As Big Data Practitioners we all aspire to provide unique solutions, against the ever increasing sea of data in which we are drowning daily. However, do not be fooled by the current disposition towards pure volume-based infrastructure and software focus to achieve your organisational goals for Big Data…
Enter the arena of the ‘Big Data’ misnomer….
- It can be ‘plugged in’ to your current infrastructure seamlessly
- It is focused on driving value from social media
- It provides superfast response times for every query
- It relies on all your data being in ‘the cloud’
- It requires extensive capital investment in new hardware, software and infrastructure
Does any of this sound familiar? It simply does not tell the whole story, and, that the real key to successfully delivering Big Data initiatives is as old as the Queen of Narnia herself.
Let me be the first to state that having a flexible infrastructure and, innovative software capabilities (especially in terms of harnessing Hadoop, Mapreduce, Social media feeds, unstructured data and so on) is an important component of your Big Data Strategy.
It is not however, the ‘be all and end all’ and, furthermore not where the majority of your time, effort and cost are likely to reside.
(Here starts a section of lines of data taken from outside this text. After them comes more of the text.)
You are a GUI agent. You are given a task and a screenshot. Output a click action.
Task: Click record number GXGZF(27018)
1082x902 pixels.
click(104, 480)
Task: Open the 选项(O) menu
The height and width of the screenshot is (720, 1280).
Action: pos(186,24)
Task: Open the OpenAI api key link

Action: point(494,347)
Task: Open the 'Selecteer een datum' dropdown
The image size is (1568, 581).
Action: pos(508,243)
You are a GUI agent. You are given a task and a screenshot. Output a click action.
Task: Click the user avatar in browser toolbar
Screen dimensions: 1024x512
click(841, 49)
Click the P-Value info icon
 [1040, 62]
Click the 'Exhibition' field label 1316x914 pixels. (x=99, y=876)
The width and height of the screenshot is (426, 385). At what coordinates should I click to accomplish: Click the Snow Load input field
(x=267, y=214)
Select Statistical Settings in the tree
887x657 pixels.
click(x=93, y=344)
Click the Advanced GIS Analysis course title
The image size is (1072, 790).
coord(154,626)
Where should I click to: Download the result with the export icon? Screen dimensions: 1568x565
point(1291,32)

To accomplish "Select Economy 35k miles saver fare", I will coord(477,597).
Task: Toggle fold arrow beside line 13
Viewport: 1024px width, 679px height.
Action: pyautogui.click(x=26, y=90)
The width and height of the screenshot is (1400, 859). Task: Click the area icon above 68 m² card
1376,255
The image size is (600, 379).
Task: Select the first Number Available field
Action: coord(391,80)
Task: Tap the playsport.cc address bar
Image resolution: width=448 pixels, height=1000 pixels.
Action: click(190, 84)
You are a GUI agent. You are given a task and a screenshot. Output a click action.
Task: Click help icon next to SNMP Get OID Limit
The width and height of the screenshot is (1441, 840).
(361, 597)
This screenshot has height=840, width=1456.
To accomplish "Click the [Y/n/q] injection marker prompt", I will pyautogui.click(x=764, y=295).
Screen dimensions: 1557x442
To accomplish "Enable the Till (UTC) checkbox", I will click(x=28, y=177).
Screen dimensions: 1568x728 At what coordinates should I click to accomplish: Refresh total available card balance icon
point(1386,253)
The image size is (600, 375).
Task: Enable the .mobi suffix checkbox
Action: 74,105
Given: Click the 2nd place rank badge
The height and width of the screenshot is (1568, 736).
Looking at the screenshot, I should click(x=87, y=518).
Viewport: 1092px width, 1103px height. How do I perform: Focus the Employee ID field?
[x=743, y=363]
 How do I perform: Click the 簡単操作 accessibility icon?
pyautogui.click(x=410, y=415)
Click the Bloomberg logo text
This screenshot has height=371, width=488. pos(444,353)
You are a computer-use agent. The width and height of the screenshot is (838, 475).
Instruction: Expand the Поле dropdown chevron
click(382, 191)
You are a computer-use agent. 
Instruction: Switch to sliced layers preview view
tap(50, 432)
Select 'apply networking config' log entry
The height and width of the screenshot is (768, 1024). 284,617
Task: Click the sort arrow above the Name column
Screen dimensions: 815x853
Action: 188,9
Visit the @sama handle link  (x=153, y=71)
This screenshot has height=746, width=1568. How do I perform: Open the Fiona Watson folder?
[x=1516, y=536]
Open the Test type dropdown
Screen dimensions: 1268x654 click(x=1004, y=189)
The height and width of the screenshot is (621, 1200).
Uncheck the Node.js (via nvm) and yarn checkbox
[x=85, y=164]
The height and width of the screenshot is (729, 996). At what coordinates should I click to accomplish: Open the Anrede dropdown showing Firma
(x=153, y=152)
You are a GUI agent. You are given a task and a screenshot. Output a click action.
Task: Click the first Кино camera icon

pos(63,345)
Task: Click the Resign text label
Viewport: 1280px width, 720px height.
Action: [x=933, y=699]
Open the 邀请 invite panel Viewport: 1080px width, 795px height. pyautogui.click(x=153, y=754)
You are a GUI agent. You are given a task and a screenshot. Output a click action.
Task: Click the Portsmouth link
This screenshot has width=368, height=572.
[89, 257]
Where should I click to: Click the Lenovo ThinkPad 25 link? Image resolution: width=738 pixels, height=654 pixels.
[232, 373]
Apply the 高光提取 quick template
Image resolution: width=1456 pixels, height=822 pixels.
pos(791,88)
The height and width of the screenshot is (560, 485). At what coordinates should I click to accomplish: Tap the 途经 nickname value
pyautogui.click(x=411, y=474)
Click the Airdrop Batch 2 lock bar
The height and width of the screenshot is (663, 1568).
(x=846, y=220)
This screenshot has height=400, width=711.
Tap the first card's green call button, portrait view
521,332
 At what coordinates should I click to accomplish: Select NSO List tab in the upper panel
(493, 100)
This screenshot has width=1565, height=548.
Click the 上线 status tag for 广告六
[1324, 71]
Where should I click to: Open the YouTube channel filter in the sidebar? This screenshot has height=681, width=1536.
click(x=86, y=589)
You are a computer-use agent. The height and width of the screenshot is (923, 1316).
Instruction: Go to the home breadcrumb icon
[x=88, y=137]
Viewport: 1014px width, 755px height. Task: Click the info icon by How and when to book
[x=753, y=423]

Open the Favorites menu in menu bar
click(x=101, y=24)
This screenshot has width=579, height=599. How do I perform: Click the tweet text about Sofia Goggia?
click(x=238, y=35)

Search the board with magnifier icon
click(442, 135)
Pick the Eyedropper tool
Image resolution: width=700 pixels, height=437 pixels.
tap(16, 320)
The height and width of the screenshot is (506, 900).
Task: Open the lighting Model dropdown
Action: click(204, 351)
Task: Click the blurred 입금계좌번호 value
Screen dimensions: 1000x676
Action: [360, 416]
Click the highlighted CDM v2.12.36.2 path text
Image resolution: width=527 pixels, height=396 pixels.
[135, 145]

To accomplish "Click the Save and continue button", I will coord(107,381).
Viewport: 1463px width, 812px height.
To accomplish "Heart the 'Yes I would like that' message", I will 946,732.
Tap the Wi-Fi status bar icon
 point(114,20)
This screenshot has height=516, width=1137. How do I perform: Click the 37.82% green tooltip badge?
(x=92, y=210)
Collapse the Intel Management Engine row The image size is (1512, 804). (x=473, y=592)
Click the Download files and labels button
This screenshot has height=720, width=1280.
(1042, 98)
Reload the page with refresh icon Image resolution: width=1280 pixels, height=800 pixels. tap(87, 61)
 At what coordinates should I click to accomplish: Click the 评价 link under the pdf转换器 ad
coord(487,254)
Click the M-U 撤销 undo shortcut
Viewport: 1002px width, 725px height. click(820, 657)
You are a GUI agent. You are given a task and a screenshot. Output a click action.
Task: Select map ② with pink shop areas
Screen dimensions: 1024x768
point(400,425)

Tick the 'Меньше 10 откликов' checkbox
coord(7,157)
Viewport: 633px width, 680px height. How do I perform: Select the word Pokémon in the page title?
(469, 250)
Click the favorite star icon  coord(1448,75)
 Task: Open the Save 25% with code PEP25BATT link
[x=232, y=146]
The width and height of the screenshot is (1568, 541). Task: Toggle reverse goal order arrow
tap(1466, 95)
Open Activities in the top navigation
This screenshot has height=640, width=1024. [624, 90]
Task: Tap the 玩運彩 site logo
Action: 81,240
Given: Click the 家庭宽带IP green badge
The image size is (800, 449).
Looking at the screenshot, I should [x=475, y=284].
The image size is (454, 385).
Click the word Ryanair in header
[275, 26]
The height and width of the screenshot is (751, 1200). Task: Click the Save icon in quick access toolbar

Big data requires a different approach and ethic to standard data architecture and delivery, is not necessarily faster than in-house technology (nor should it be), can often be achieved using low capital outlay and through innovative re-use of your in-house IT landscape, will present unique challenges to collecting external data events outside your organisations direct control and, finally, does not necessarily imply a cloud-based data retention strategy to be effective.
As we originally discussed ‘The Big Data Challenge’ is not simply about hadoop, massive volumes, unstructured data, social media and NO SQL rather, its about capturing the right events with the appropriate context at the right time regardless of the data source on which the analysis is based….
Variety is the spice of life for Big Data
The largest challenge for a Big Data project is in fact, the common foe for any Information Management endeavour, namely Variety. Increasingly varied data interfaces with differing rules underpinning the context of the data content, become more apparent, as we attempt to process greater volumes of data with the express intent of delivering insight at greater speed than ever before.
Big Data initiatives fall apart when organisations fail to consider the diversity of data inputs required and, the event-based business rules necessary to repeatedly deliver critical business insight on large amounts of data…
An Ode to Big Data for the Biggest and Fastest
I personally cannot continue to propagate the myth that Big Data is purely about processing large data volumes at speed and, as such I present:
An ode to Big Data for Biggest and Fastest
There once was a CFO called Kim,
Who bought loads of fast servers at whim,
Whilst looking for action, to client dissatisfaction,
She realised handling variety was king!
Big Data is about the 3 V’s – Volume, Velocity and Variety with the ability to handle a wide variety of formats seamlessly, the real roadblock to success.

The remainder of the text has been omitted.